** Assigned task **
Every line of the listing below from the one with "Task: Expand the address bar history dropdown" up to and including the one with "Sort by the" should be retyped exactly, and nothing else; pictures are not part of the copy.

** Recorded information **
- Opening Delimiter -
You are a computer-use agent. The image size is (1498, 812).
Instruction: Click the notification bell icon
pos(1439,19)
- Closing Delimiter -
- Opening Delimiter -
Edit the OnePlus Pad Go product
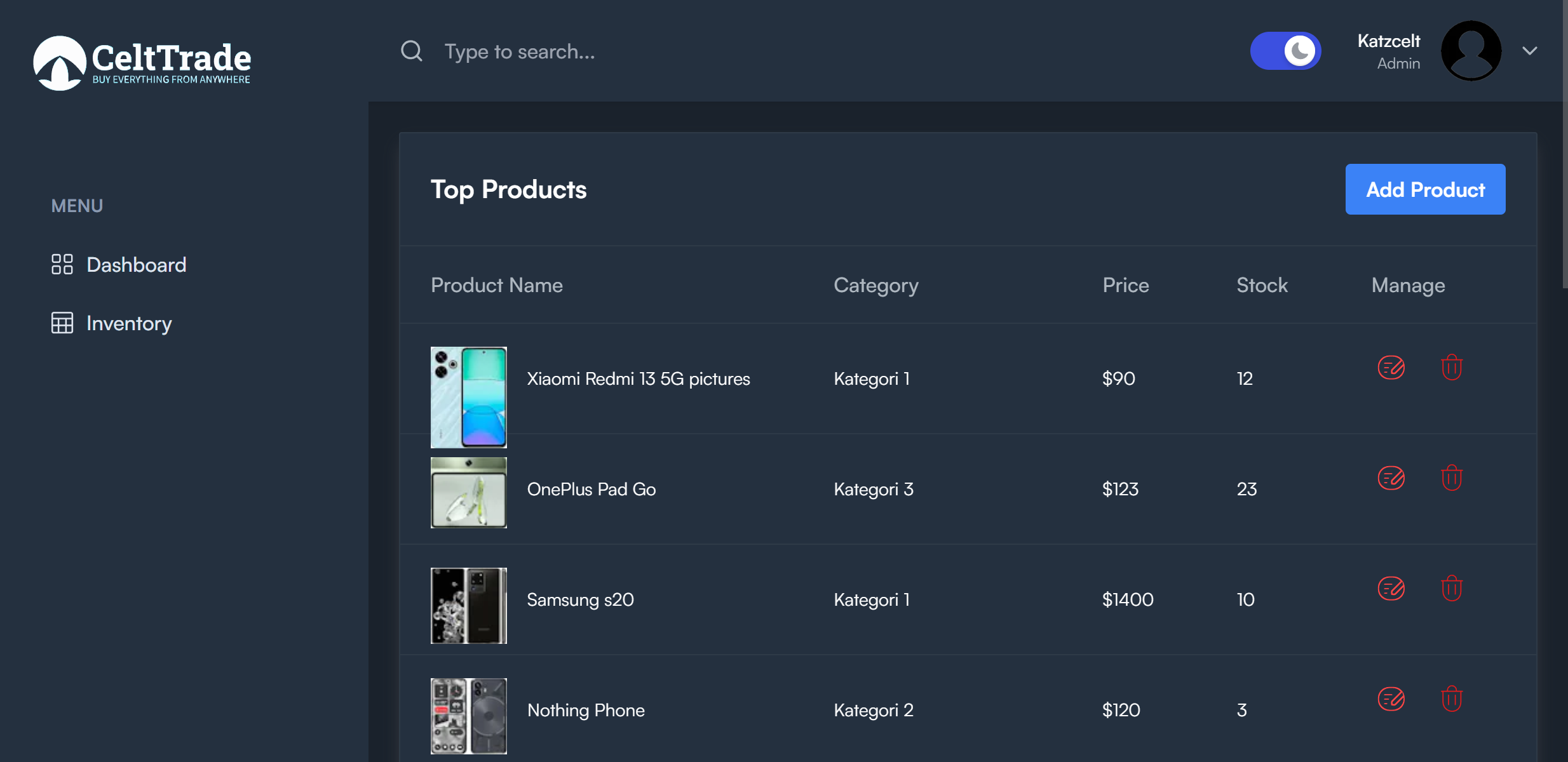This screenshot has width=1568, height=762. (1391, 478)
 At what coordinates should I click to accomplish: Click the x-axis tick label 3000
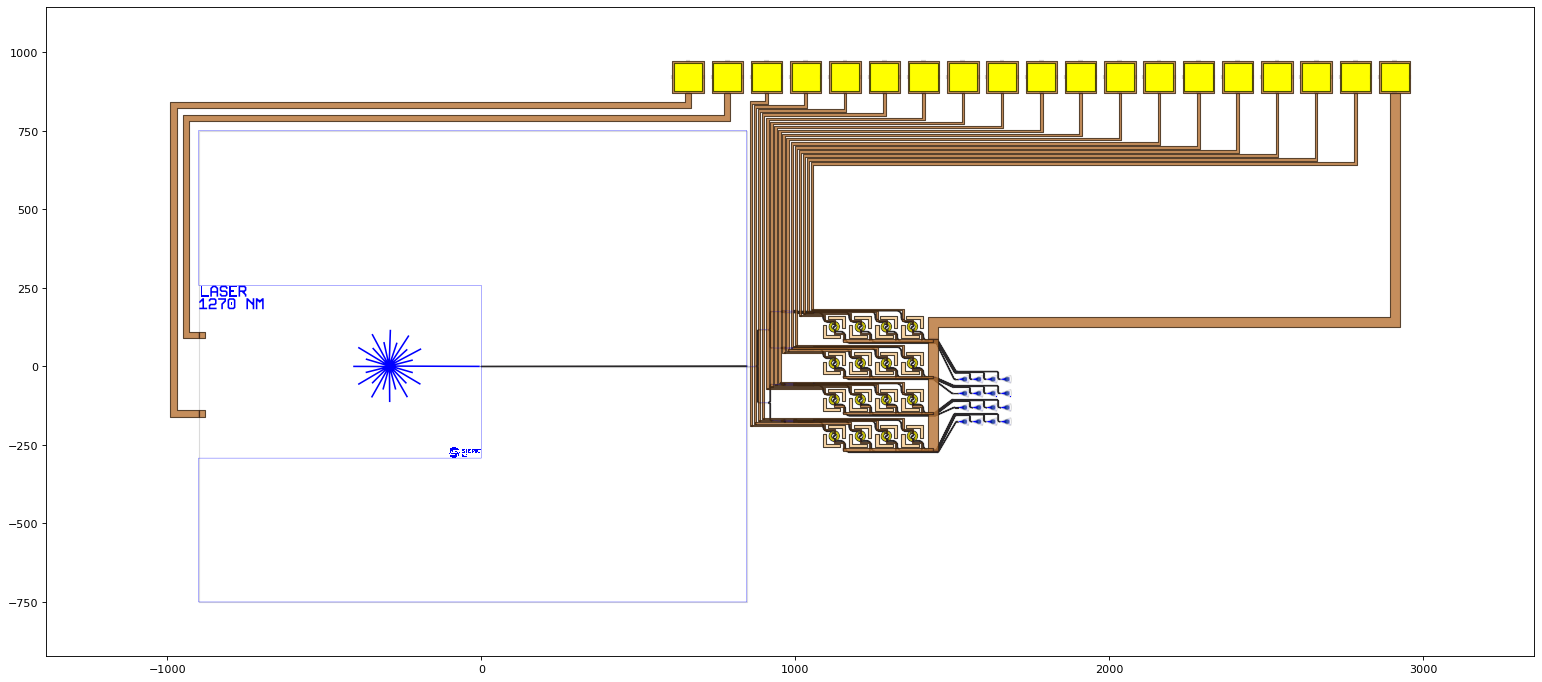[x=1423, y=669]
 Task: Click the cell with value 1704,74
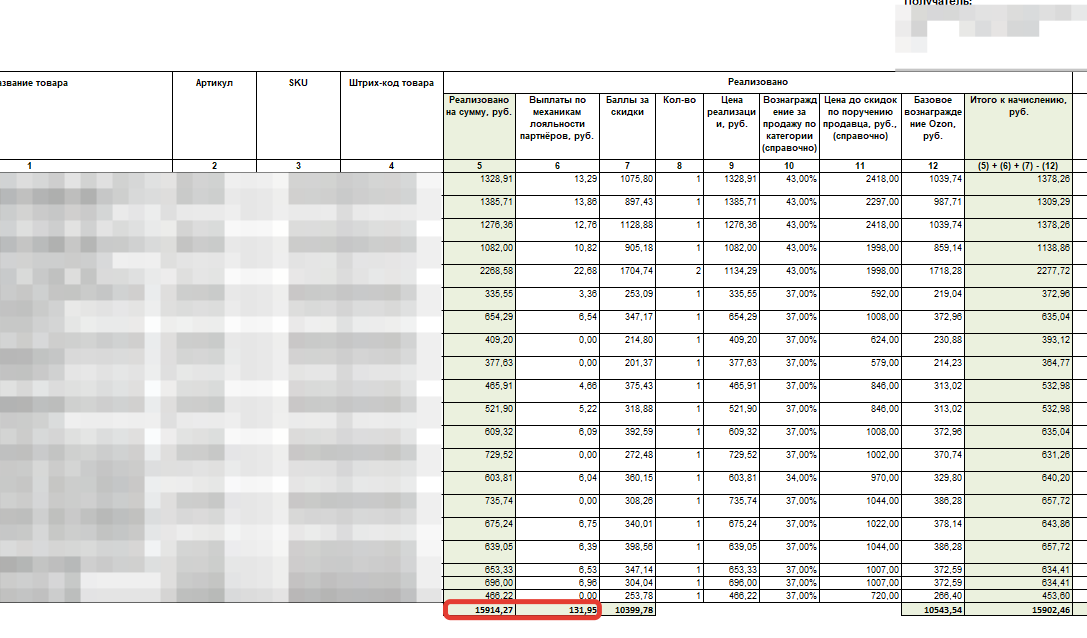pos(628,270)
- Closing Delimiter -
- Opening Delimiter -
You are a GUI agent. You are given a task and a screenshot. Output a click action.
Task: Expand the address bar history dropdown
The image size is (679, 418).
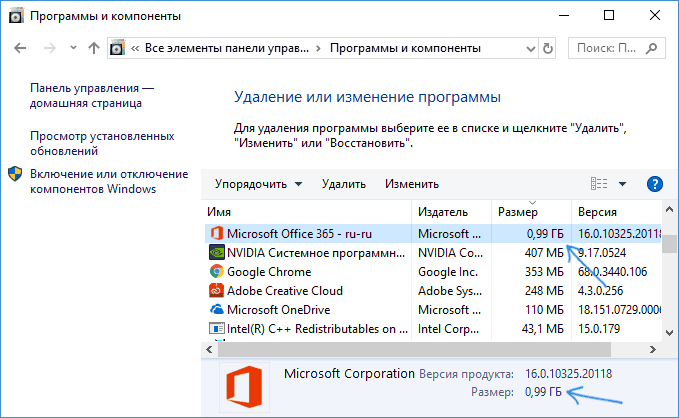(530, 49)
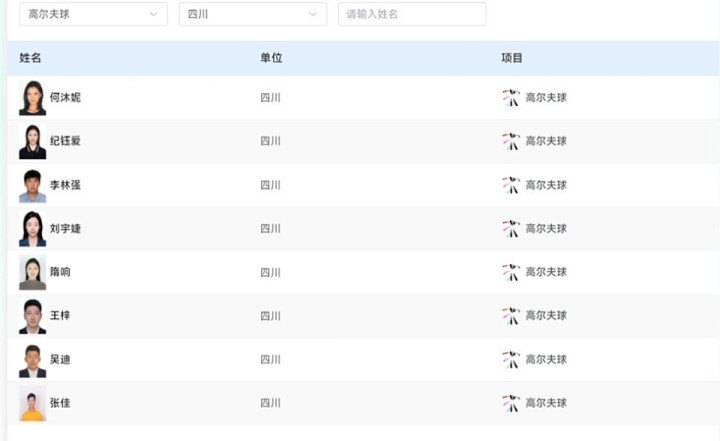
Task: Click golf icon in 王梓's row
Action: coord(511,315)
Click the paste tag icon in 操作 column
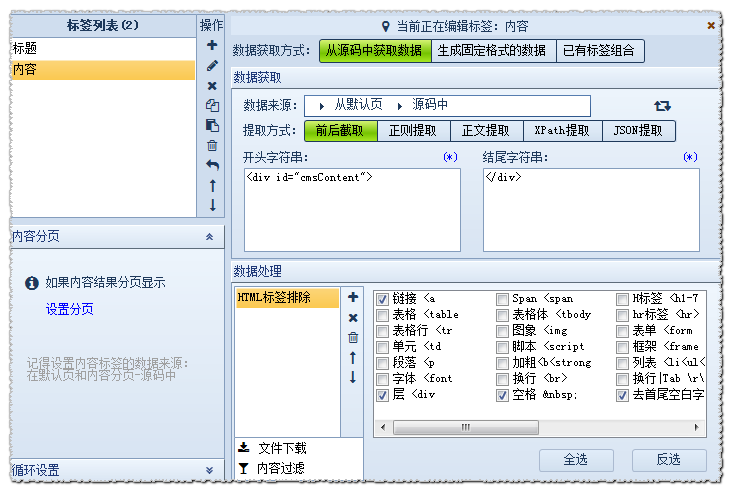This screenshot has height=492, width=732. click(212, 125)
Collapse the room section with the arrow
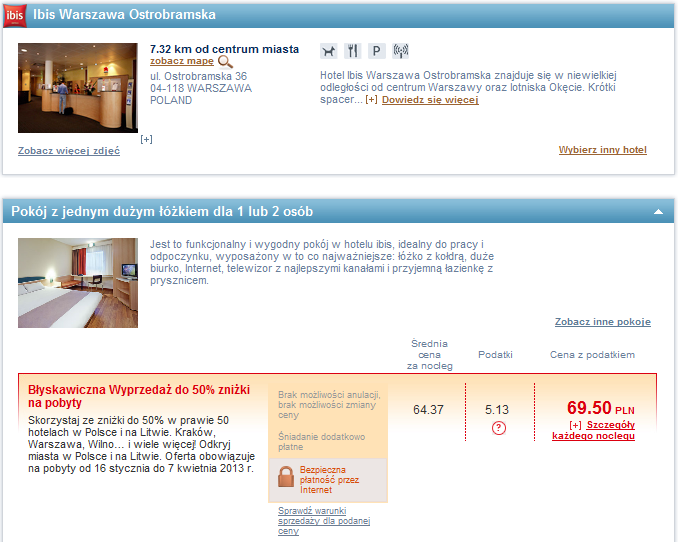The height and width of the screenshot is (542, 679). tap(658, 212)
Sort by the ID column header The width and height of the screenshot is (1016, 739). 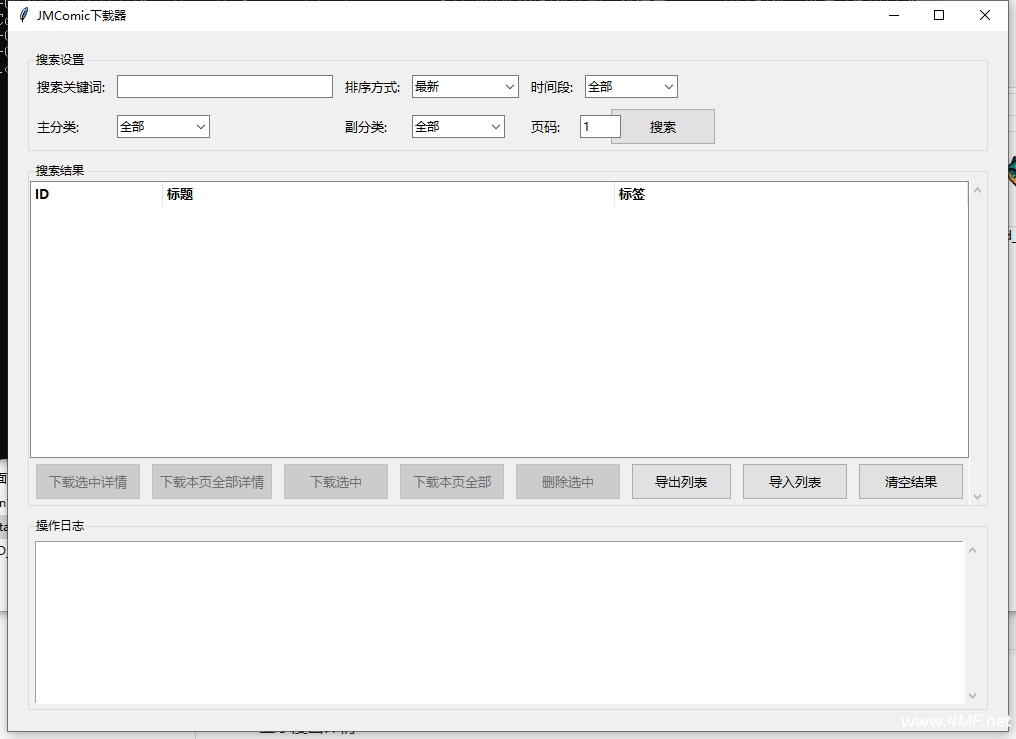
- Closing Delimiter -
** Task result **
Task: Expand the address bar history dropdown
The image size is (679, 418).
(530, 49)
Task: Click golf icon in 王梓's row
Action: coord(511,315)
Click the paste tag icon in 操作 column
This screenshot has height=492, width=732. click(212, 125)
Collapse the room section with the arrow
The height and width of the screenshot is (542, 679). tap(658, 212)
Sort by the ID column header The width and height of the screenshot is (1016, 739). 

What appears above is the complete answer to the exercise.